The second is this comment:

So, we've verified the compiler. Now we need to verify the linker and the loader, to make sure they're not adding their own little bits. And the filesystem drivers, too.

Next comes the microcode in the processors. Makes a good argument for RISC, no?

What about the firmware in the disk interfaces? The BIOS or equivalent?

kzt wrote:

JohnRoth wrote:Before you take that at face value, you might want to read Bruce Schneier's rebuttal: http://www.schneier.com/blog/archives/2 ... _trus.html

Unlike Ken Thompson, who is indeed one of the grand old men who gave us the C language, Unix, Plan 9 from Bell Labs and now the Go language from Google, Bruce is a real security expert.

There are two problems that this raises. The first is that you don't typically have multiple completely separate public teams developing full sets of software for your extremely secure, highly classified system that produces the extremely sensitive and highly classified hardware modules that you use.

The second is this comment:

So, we've verified the compiler. Now we need to verify the linker and the loader, to make sure they're not adding their own little bits. And the filesystem drivers, too.

Next comes the microcode in the processors. Makes a good argument for RISC, no?

What about the firmware in the disk interfaces? The BIOS or equivalent?

Yes. No one ever said building real systems was easy.

Foraker should and her production setup people should come to Manticore with the fabrication units that are going to build the fabrication units that will rebuild Manty cutting edge tech.

As the Manties program the Haven fabricators to bulid the fabricators that can build Manty tech, the Haven folks are given the same programs to send home. Once Manty quality fabricators are built, as they are put to work fabricating Manty tech, Haven gets those programs as well. The lines on who developes and builds Manty tech are a bit blurred. Contractors seem to have some role. Privately own tech would require Haven to buy a license from the owner.

With Foraker there (and hopefully some Graysons), there will be heard, on repeated ocassions, comments such as, "That is a really nice way to do it. But, we can make more faster if we do it this way, and it will do serve just about as well."

Only "trusted people" should be in a physical position to access ship's systems should, or you have a hell of a problem to begin with.

The greater concern should be making ship's systems accessible to the people that are trying to make them run after taking battle damage. Are you going to lock out the people doing damage control because the guy with the supersecret authentication method is dead? solberg/kzt security should be fine for ship's systems.

Tacnet's should have JohnRoth like systems to be sure that the commands are coming from a ship legitimately in the net. But, the tac people running the tacnet should only have to go through kzt/solberg security to get their commands out over the net.
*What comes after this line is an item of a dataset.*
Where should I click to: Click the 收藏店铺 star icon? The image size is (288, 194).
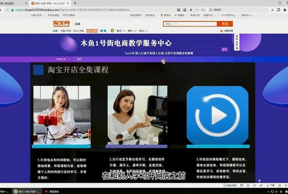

There was a comment, I believe by JohnRoth, that ship in command of the tacnet would not need access to control the sensors of other ships. If I understand correctly, the ship running the tacnet for an AESA equipped Aegis battle group directs and redirects the beams of the other ships in the tacnet. With AESA equipped ships, while there is probably a periodic/cyclic general search by each ship (hopefully), much of each ship's scan is directed by the controlling ship. I am not sure where they are with it, but emissions from two or more ships can at least theorectically be combined to form composite beams.

Hemphill's R&D folks and the spooks who drafted Cardones in With One Stone should be using the kind of security that JohnRoth advocates.